I found this at
The Traveling Team, a ministry whose mission is "to glorify God by educating and equipping college students to become World Christians who fulfill their responsibility in World Evangelization." There are lots of good resources. Here is an article by Steve Hawthorne, who looks at the
Tyranny of the Immediate. He points out concerning Acts 1:8:
Acts 1:8 doesn't come to us as a command or a priority principle. It simply states how God's purposes will be accomplished down through history, we can find ourselves in this verse, but we aren't in Jerusalem and we aren't in the first century. That special place and time in God's plan is long past. We are now in the "ends of the earth." The "ends of the earth" aren't found at the farthest distance from Wheaton, IL. or Atlanta, GA. Jesus is speaking of places far away from Jerusalem. (By the way, all points in the United States are farther from Jerusalem than any place in Africa or Asia.)
Then he addresses two extremes that often infect our relation to missions:
If someone is caught up in meeting the homeside needs when he ought to be exploring ways to serve overseas, he faces what I call the "tyranny of the immediate." Here's how it works: Close-up needs such as those in our family or home church, press in so demandingly that immediate needs begin molding life-shaping priorities. Certainly, the immediate needs are real and working to meet them is entirely legitimate. But too often, the close-up hurts and needs eclipse even greater ones an ocean away.
The other paralyzing extreme is what I call "global guilt." It's a vague but debilitating anxiety that makes you fear you really aren't doing enough or that you should be living in some dangerous, dreadful place overseas. World Christians sometimes fall prey to "global guilt" because they tend to be aware of the astounding need all over the world. Adrift without specific guidance, people suffering from "global guilt" just can't believe they're enduring enough hardship to please God. It's ridiculous, of course, to consider that a tougher or more strategic role in God's work would make us any more pleasing to God, but Christians have believed stranger things. In any case, "global guilt" is a set-up for burnout at the heart level.

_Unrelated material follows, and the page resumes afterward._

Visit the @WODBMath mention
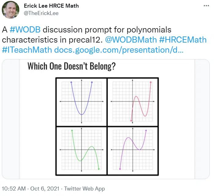 pos(131,40)
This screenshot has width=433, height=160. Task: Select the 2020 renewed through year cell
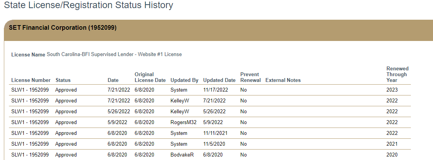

There's a way to balance the two extremes of being caught up in local needs and being compulsively guilty about distant ones. We need to be aware of God's greater purposes and of a broad scope of needs, near and far, while striving to be in prayer so that we can best hear Jesus' specific commands for us "through the Holy Spirit." In light of God's will for the entire world, we can best sense God's will for us.